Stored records
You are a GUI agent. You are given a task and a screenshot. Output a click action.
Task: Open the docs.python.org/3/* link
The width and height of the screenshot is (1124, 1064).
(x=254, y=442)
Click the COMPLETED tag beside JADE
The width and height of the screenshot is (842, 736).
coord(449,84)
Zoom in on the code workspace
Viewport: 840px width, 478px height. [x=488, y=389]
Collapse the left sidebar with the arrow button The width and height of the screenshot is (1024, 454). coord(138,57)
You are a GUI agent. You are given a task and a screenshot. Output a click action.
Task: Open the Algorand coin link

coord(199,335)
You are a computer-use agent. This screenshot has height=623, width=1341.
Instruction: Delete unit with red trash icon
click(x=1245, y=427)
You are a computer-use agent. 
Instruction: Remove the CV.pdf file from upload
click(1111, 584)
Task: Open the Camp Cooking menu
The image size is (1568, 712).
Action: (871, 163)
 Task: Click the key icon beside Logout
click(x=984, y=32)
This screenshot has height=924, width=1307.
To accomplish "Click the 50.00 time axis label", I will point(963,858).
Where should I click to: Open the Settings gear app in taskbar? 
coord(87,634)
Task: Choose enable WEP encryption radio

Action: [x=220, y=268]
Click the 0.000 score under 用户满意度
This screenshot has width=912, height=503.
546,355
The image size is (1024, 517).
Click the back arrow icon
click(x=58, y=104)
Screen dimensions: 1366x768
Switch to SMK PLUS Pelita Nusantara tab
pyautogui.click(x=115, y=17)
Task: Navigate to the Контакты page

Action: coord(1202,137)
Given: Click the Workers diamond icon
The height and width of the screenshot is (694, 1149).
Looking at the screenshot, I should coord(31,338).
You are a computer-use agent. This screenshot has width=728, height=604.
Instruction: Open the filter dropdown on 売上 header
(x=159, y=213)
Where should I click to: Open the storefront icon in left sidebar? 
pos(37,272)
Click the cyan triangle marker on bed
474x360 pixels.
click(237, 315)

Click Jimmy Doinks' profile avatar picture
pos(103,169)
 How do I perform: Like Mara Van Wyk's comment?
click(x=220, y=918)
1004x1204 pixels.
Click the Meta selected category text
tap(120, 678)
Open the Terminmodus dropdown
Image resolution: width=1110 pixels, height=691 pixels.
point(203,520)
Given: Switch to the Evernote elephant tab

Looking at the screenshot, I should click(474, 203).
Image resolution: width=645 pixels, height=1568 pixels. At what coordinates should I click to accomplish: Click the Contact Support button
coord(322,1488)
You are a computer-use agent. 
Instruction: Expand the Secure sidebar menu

-- Work to complete --
Could you retype every line of the data exactly?

-- Your solution --
You are a GUI agent. You are given a task and a screenshot. Output a click action.
Task: Open the docs.python.org/3/* link
The width and height of the screenshot is (1124, 1064).
(x=254, y=442)
Click the COMPLETED tag beside JADE
The width and height of the screenshot is (842, 736).
coord(449,84)
Zoom in on the code workspace
Viewport: 840px width, 478px height. [x=488, y=389]
Collapse the left sidebar with the arrow button The width and height of the screenshot is (1024, 454). coord(138,57)
You are a GUI agent. You are given a task and a screenshot. Output a click action.
Task: Open the Algorand coin link

coord(199,335)
You are a computer-use agent. This screenshot has height=623, width=1341.
Instruction: Delete unit with red trash icon
click(x=1245, y=427)
You are a computer-use agent. 
Instruction: Remove the CV.pdf file from upload
click(1111, 584)
Task: Open the Camp Cooking menu
The image size is (1568, 712).
Action: (871, 163)
 Task: Click the key icon beside Logout
click(x=984, y=32)
This screenshot has height=924, width=1307.
To accomplish "Click the 50.00 time axis label", I will point(963,858).
Where should I click to: Open the Settings gear app in taskbar? 
coord(87,634)
Task: Choose enable WEP encryption radio

Action: [x=220, y=268]
Click the 0.000 score under 用户满意度
This screenshot has width=912, height=503.
546,355
The image size is (1024, 517).
Click the back arrow icon
click(x=58, y=104)
Screen dimensions: 1366x768
Switch to SMK PLUS Pelita Nusantara tab
pyautogui.click(x=115, y=17)
Task: Navigate to the Контакты page

Action: coord(1202,137)
Given: Click the Workers diamond icon
The height and width of the screenshot is (694, 1149).
Looking at the screenshot, I should coord(31,338).
You are a computer-use agent. This screenshot has width=728, height=604.
Instruction: Open the filter dropdown on 売上 header
(x=159, y=213)
Where should I click to: Open the storefront icon in left sidebar? 
pos(37,272)
Click the cyan triangle marker on bed
474x360 pixels.
click(237, 315)

Click Jimmy Doinks' profile avatar picture
pos(103,169)
 How do I perform: Like Mara Van Wyk's comment?
click(x=220, y=918)
1004x1204 pixels.
Click the Meta selected category text
tap(120, 678)
Open the Terminmodus dropdown
Image resolution: width=1110 pixels, height=691 pixels.
point(203,520)
Given: Switch to the Evernote elephant tab

Looking at the screenshot, I should click(474, 203).
Image resolution: width=645 pixels, height=1568 pixels. At what coordinates should I click to accomplish: Click the Contact Support button
coord(322,1488)
You are a computer-use agent. 
Instruction: Expand the Secure sidebar menu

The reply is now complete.